Таня остановилась перед Глушаевым, поглядела на него, словно видела его впервые, и шепотом проговорила:
— Так это ты?.. Все ты?..
— Танечка! — прозвучал в тишине голос Кости Лукина.
Стремительным движением перегнувшись через барьер, он схватил жену за руку.
— Таня! Я виноват. Прости ты меня! Прости, если можешь!..
Зал, точно один человек, вздохнул и смолк.

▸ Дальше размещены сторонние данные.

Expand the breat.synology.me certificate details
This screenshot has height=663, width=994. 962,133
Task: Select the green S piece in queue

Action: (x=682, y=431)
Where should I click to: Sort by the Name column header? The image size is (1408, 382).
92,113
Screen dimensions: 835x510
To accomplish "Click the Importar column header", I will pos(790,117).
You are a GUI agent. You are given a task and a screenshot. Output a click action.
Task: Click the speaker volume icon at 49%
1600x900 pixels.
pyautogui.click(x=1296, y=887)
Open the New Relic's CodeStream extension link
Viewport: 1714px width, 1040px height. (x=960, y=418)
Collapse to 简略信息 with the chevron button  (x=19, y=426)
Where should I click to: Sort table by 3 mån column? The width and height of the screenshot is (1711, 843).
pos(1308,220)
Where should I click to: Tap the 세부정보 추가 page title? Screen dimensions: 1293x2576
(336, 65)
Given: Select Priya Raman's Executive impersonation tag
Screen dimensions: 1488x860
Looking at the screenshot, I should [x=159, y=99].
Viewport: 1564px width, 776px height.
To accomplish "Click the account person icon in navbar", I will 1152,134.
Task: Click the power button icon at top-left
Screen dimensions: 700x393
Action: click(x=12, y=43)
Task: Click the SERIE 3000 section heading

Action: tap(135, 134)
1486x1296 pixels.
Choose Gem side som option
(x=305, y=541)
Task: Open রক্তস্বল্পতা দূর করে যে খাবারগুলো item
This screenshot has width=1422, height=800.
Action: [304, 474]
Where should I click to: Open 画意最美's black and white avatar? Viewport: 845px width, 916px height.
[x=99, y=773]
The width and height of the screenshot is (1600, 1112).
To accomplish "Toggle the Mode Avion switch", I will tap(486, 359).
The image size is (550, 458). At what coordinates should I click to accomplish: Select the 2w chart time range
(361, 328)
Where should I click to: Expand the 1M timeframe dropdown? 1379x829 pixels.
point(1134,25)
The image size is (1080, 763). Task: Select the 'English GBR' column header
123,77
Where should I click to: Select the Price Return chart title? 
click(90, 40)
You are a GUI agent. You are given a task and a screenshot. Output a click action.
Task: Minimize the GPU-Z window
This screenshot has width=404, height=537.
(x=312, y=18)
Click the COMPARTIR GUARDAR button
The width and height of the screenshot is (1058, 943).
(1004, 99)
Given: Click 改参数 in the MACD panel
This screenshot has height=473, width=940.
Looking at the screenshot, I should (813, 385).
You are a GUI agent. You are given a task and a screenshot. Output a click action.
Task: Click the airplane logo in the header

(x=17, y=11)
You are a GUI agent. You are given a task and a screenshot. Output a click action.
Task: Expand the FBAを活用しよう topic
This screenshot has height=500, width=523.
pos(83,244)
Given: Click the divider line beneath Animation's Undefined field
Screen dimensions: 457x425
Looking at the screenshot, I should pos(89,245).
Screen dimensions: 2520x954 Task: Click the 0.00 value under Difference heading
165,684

Таня мгновение прямо смотрела в глаза мужу, потом, вырвав руку, опустив голову, быстро пошла назад, туда, где стоял ее отец.
— Тише, товарищи! Тише! — стучал по столу рукой Новиков, хотя в зале и без того было очень тихо. Он посмотрел на Трофимова. — У вас есть еще вопросы?
— Нет. Больше вопросов к подсудимому и свидетелю не имею, — негромко сказал Трофимов.
— А вы, товарищ защитник? — спросил Новиков у Струнникова.
— И я не имею вопросов.
— Есть ли у вас вопросы, товарищи народные заседатели?
— Вопросов нет.
— Все ясно.
— Подсудимый, садитесь. Свидетель Глушаев, садитесь. — Новиков помолчал и уже спокойным голосом объявил: — Судебное следствие окончено. Переходим к выступлению сторон. Слово предоставляется прокурору Трофимову.
Пригнувшись, осторожными, неслышными шагами двинулся Глушаев по проходу в самый дальний угол зала.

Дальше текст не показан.